Dataset extract:
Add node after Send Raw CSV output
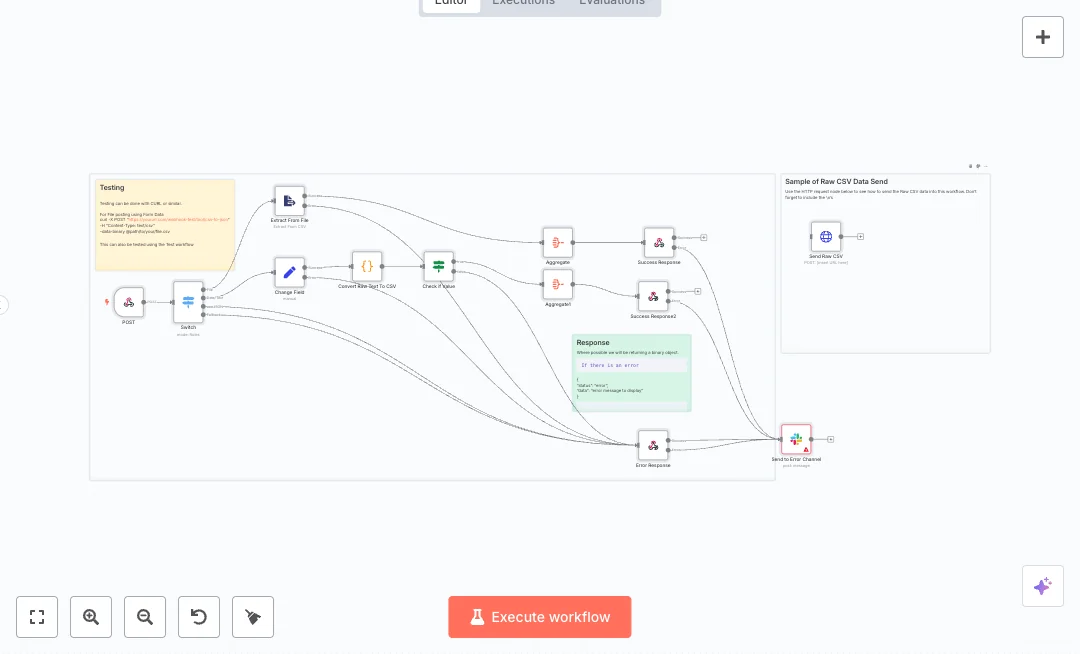This screenshot has height=654, width=1080. pyautogui.click(x=860, y=237)
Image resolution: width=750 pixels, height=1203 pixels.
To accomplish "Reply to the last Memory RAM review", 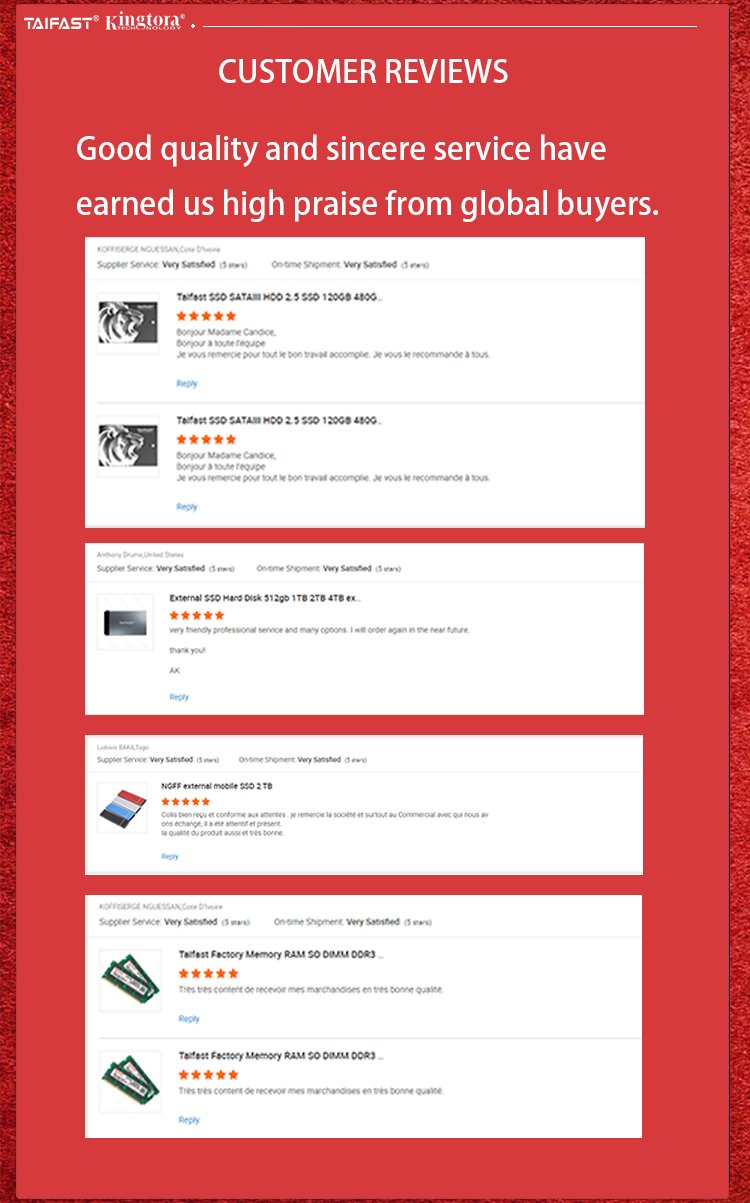I will click(189, 1120).
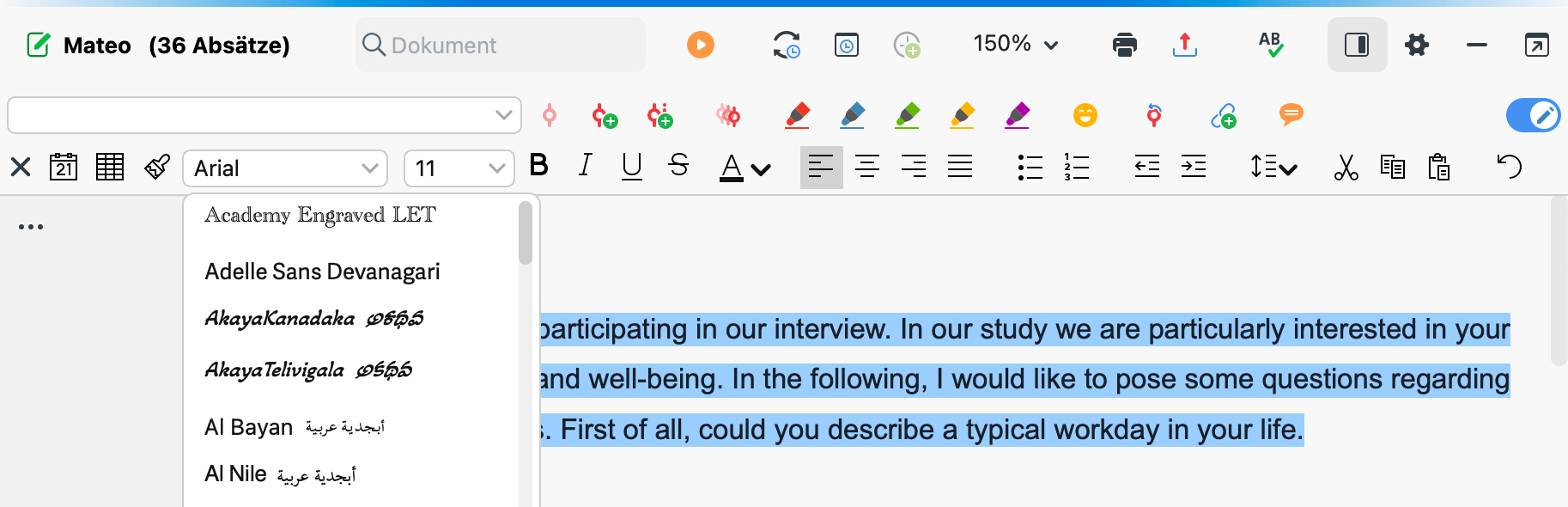The image size is (1568, 507).
Task: Insert table using the grid icon
Action: tap(110, 167)

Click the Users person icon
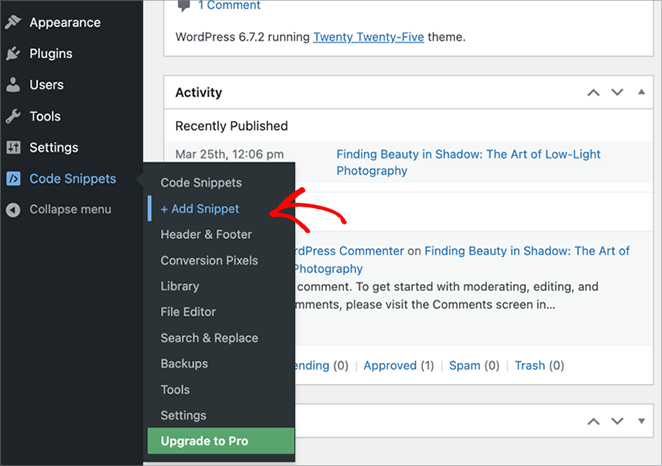click(x=13, y=85)
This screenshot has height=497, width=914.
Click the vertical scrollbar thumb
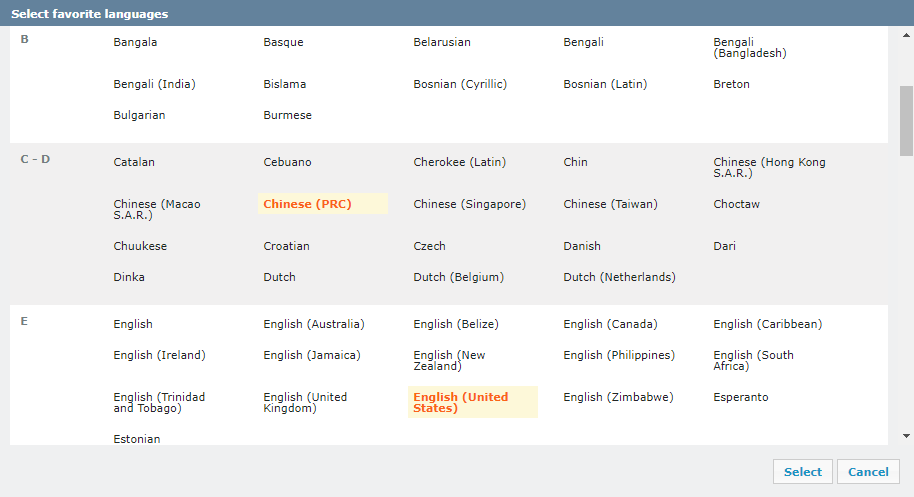906,120
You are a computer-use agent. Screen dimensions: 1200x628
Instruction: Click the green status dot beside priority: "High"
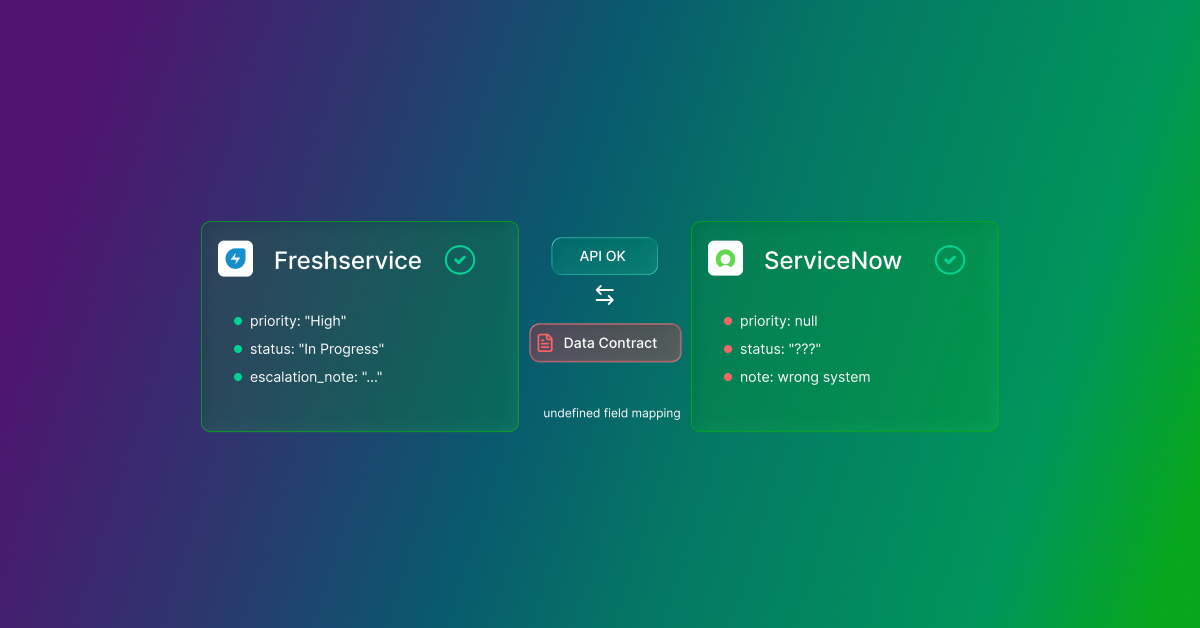[237, 321]

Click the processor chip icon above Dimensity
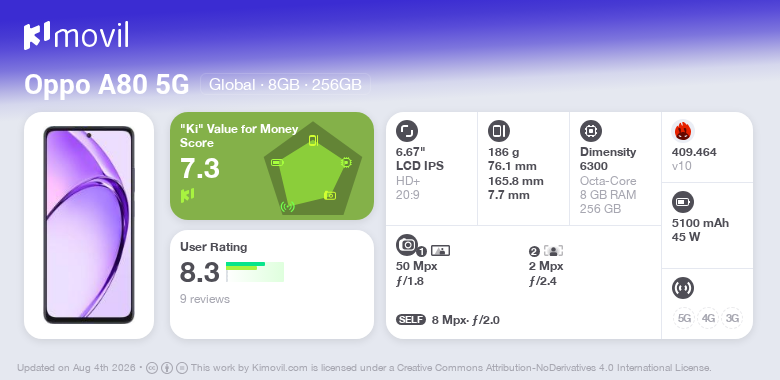[590, 131]
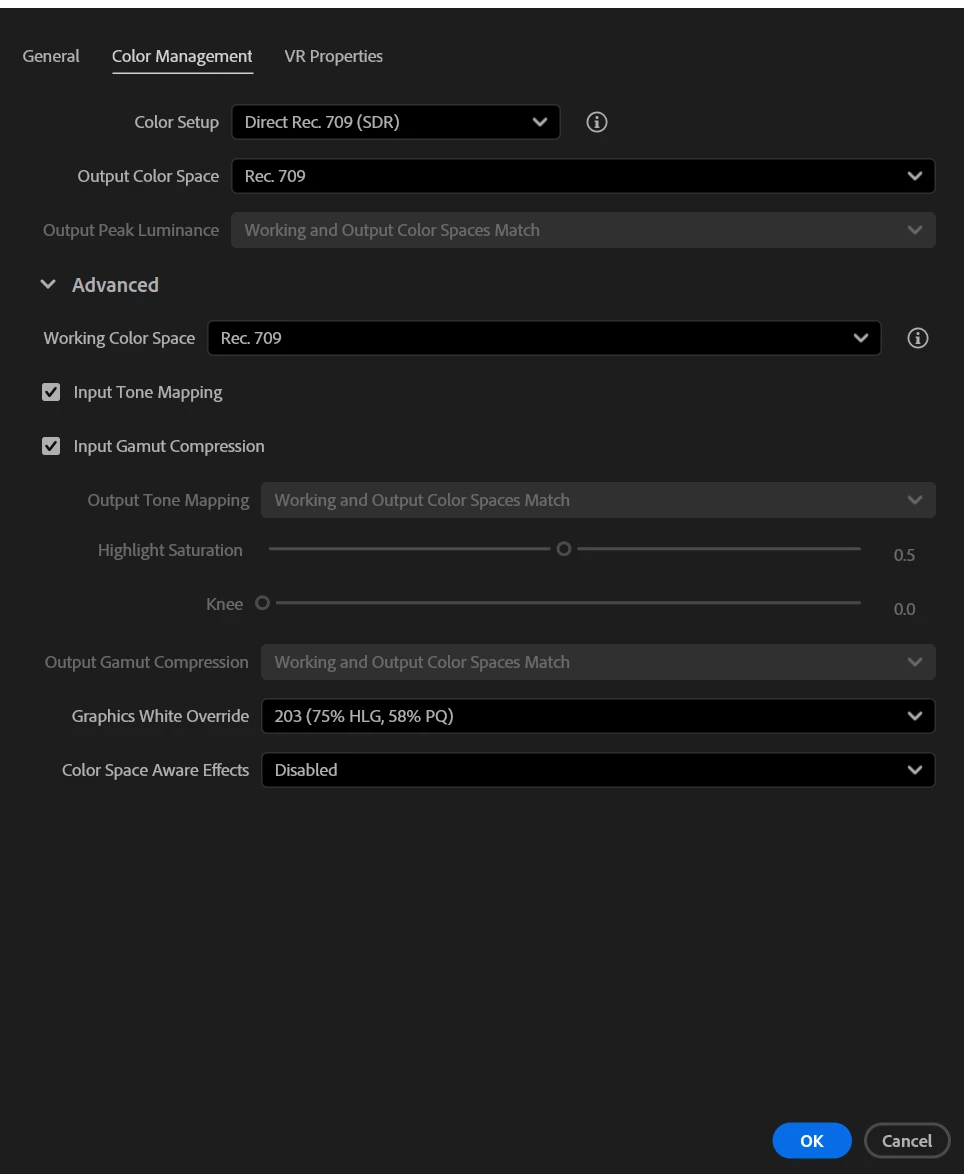Uncheck the Input Gamut Compression checkbox

point(51,446)
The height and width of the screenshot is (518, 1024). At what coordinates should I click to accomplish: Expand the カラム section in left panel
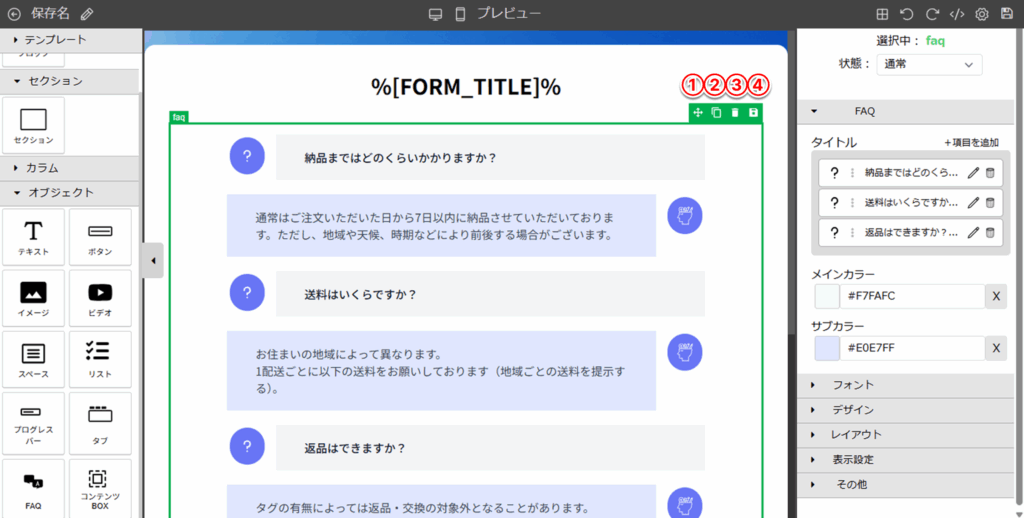tap(42, 168)
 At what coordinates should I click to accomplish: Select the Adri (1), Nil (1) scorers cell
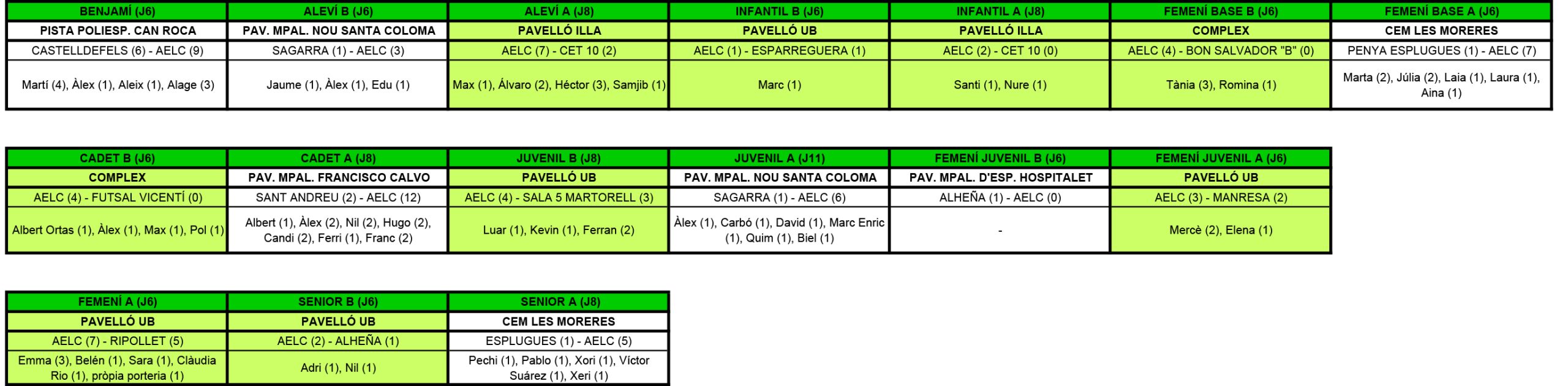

Problem to solve:
Skip the pictures and retype exactly the lines from the one that contains "Instruction: Click the" to the last line of the records.

Result of this task:
Instruction: Click the green status dot beside priority: "High"
[237, 321]

Click the processor chip icon above Dimensity
[590, 131]
Uncheck the Input Gamut Compression checkbox

point(51,446)
The height and width of the screenshot is (518, 1024). At what coordinates should I click to accomplish: Expand the カラム section in left panel
tap(42, 168)
 At what coordinates should I click to accomplish: Select the Adri (1), Nil (1) scorers cell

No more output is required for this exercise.